About this exercise
When you answer, copy every line of the listing below exactly.

Input records

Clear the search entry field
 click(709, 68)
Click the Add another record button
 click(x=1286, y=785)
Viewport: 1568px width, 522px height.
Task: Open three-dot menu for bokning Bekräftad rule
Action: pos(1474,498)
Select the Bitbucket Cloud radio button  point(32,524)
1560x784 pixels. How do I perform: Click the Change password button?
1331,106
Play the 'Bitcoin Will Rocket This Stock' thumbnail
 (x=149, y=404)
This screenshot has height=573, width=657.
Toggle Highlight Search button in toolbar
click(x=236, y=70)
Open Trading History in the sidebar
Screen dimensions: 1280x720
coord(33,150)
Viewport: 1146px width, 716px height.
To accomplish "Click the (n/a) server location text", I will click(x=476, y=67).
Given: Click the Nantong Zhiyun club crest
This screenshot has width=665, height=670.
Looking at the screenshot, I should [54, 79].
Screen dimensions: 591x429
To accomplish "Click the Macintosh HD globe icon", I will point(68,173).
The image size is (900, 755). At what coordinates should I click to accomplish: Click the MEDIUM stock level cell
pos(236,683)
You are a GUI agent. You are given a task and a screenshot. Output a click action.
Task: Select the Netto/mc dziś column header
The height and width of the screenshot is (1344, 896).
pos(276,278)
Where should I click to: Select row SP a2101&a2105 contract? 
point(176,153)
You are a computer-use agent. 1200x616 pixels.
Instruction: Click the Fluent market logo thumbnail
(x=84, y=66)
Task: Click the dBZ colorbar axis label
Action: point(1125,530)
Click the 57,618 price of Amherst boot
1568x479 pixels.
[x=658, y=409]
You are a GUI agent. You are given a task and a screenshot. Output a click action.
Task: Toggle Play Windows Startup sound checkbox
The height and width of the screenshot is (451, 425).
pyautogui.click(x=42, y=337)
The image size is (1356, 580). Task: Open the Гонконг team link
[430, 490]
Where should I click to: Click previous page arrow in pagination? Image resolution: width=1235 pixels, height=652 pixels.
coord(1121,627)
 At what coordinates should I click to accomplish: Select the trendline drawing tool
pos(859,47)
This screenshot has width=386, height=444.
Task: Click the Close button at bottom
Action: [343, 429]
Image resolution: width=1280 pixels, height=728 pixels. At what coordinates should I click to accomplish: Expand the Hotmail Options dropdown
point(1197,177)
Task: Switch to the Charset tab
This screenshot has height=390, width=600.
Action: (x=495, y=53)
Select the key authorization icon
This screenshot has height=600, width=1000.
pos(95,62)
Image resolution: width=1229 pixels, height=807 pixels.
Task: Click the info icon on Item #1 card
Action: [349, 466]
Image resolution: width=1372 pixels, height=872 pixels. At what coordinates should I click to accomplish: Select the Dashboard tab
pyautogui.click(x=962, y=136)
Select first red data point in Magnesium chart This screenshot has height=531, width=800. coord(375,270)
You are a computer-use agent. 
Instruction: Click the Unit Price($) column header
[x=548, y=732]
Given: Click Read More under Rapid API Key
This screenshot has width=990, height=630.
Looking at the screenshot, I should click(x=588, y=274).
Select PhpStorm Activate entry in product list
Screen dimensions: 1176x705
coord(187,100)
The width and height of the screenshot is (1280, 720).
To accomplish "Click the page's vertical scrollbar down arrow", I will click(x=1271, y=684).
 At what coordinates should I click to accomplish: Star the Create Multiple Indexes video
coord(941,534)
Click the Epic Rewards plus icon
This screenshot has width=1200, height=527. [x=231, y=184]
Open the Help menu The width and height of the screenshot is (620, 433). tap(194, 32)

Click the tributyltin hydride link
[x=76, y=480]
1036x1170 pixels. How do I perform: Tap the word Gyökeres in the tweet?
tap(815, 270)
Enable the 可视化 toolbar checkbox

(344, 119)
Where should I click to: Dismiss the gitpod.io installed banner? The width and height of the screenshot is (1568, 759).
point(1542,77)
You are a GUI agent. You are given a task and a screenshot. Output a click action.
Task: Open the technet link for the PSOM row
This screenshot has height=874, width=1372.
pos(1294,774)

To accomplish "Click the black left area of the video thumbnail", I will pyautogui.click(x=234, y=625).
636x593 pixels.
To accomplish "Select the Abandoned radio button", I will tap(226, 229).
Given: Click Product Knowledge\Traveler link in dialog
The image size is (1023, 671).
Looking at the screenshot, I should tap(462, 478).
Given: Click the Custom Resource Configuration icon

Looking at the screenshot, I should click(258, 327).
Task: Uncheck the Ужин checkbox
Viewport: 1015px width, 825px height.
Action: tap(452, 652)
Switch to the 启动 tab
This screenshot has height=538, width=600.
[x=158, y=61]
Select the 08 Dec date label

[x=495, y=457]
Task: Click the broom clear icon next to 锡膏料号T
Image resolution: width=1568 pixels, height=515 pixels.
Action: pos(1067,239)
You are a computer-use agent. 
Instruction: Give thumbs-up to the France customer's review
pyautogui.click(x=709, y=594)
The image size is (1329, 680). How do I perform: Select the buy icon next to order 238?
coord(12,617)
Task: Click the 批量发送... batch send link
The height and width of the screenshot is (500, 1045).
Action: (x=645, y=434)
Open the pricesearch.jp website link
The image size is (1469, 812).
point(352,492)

Output of the exercise
Clear the search entry field
 click(709, 68)
Click the Add another record button
 click(x=1286, y=785)
Viewport: 1568px width, 522px height.
Task: Open three-dot menu for bokning Bekräftad rule
Action: pos(1474,498)
Select the Bitbucket Cloud radio button  point(32,524)
1560x784 pixels. How do I perform: Click the Change password button?
1331,106
Play the 'Bitcoin Will Rocket This Stock' thumbnail
 (x=149, y=404)
This screenshot has height=573, width=657.
Toggle Highlight Search button in toolbar
click(x=236, y=70)
Open Trading History in the sidebar
Screen dimensions: 1280x720
coord(33,150)
Viewport: 1146px width, 716px height.
To accomplish "Click the (n/a) server location text", I will click(x=476, y=67).
Given: Click the Nantong Zhiyun club crest
This screenshot has width=665, height=670.
Looking at the screenshot, I should [54, 79].
Screen dimensions: 591x429
To accomplish "Click the Macintosh HD globe icon", I will point(68,173).
The image size is (900, 755). At what coordinates should I click to accomplish: Click the MEDIUM stock level cell
pos(236,683)
You are a GUI agent. You are given a task and a screenshot. Output a click action.
Task: Select the Netto/mc dziś column header
The height and width of the screenshot is (1344, 896).
pos(276,278)
Where should I click to: Select row SP a2101&a2105 contract? 
point(176,153)
You are a computer-use agent. 1200x616 pixels.
Instruction: Click the Fluent market logo thumbnail
(x=84, y=66)
Task: Click the dBZ colorbar axis label
Action: point(1125,530)
Click the 57,618 price of Amherst boot
1568x479 pixels.
[x=658, y=409]
You are a GUI agent. You are given a task and a screenshot. Output a click action.
Task: Toggle Play Windows Startup sound checkbox
The height and width of the screenshot is (451, 425).
pyautogui.click(x=42, y=337)
The image size is (1356, 580). Task: Open the Гонконг team link
[430, 490]
Where should I click to: Click previous page arrow in pagination? Image resolution: width=1235 pixels, height=652 pixels.
coord(1121,627)
 At what coordinates should I click to accomplish: Select the trendline drawing tool
pos(859,47)
This screenshot has width=386, height=444.
Task: Click the Close button at bottom
Action: [343, 429]
Image resolution: width=1280 pixels, height=728 pixels. At what coordinates should I click to accomplish: Expand the Hotmail Options dropdown
point(1197,177)
Task: Switch to the Charset tab
This screenshot has height=390, width=600.
Action: (x=495, y=53)
Select the key authorization icon
This screenshot has height=600, width=1000.
pos(95,62)
Image resolution: width=1229 pixels, height=807 pixels.
Task: Click the info icon on Item #1 card
Action: [349, 466]
Image resolution: width=1372 pixels, height=872 pixels. At what coordinates should I click to accomplish: Select the Dashboard tab
pyautogui.click(x=962, y=136)
Select first red data point in Magnesium chart This screenshot has height=531, width=800. coord(375,270)
You are a computer-use agent. 
Instruction: Click the Unit Price($) column header
[x=548, y=732]
Given: Click Read More under Rapid API Key
This screenshot has width=990, height=630.
Looking at the screenshot, I should click(x=588, y=274).
Select PhpStorm Activate entry in product list
Screen dimensions: 1176x705
coord(187,100)
The width and height of the screenshot is (1280, 720).
To accomplish "Click the page's vertical scrollbar down arrow", I will click(x=1271, y=684).
 At what coordinates should I click to accomplish: Star the Create Multiple Indexes video
coord(941,534)
Click the Epic Rewards plus icon
This screenshot has width=1200, height=527. [x=231, y=184]
Open the Help menu The width and height of the screenshot is (620, 433). tap(194, 32)

Click the tributyltin hydride link
[x=76, y=480]
1036x1170 pixels. How do I perform: Tap the word Gyökeres in the tweet?
tap(815, 270)
Enable the 可视化 toolbar checkbox

(344, 119)
Where should I click to: Dismiss the gitpod.io installed banner? The width and height of the screenshot is (1568, 759).
point(1542,77)
You are a GUI agent. You are given a task and a screenshot. Output a click action.
Task: Open the technet link for the PSOM row
This screenshot has height=874, width=1372.
pos(1294,774)

To accomplish "Click the black left area of the video thumbnail", I will pyautogui.click(x=234, y=625).
636x593 pixels.
To accomplish "Select the Abandoned radio button", I will tap(226, 229).
Given: Click Product Knowledge\Traveler link in dialog
The image size is (1023, 671).
Looking at the screenshot, I should tap(462, 478).
Given: Click the Custom Resource Configuration icon

Looking at the screenshot, I should click(258, 327).
Task: Uncheck the Ужин checkbox
Viewport: 1015px width, 825px height.
Action: tap(452, 652)
Switch to the 启动 tab
This screenshot has height=538, width=600.
[x=158, y=61]
Select the 08 Dec date label

[x=495, y=457]
Task: Click the broom clear icon next to 锡膏料号T
Image resolution: width=1568 pixels, height=515 pixels.
Action: pos(1067,239)
You are a computer-use agent. 
Instruction: Give thumbs-up to the France customer's review
pyautogui.click(x=709, y=594)
The image size is (1329, 680). How do I perform: Select the buy icon next to order 238?
coord(12,617)
Task: Click the 批量发送... batch send link
The height and width of the screenshot is (500, 1045).
Action: (x=645, y=434)
Open the pricesearch.jp website link
The image size is (1469, 812).
point(352,492)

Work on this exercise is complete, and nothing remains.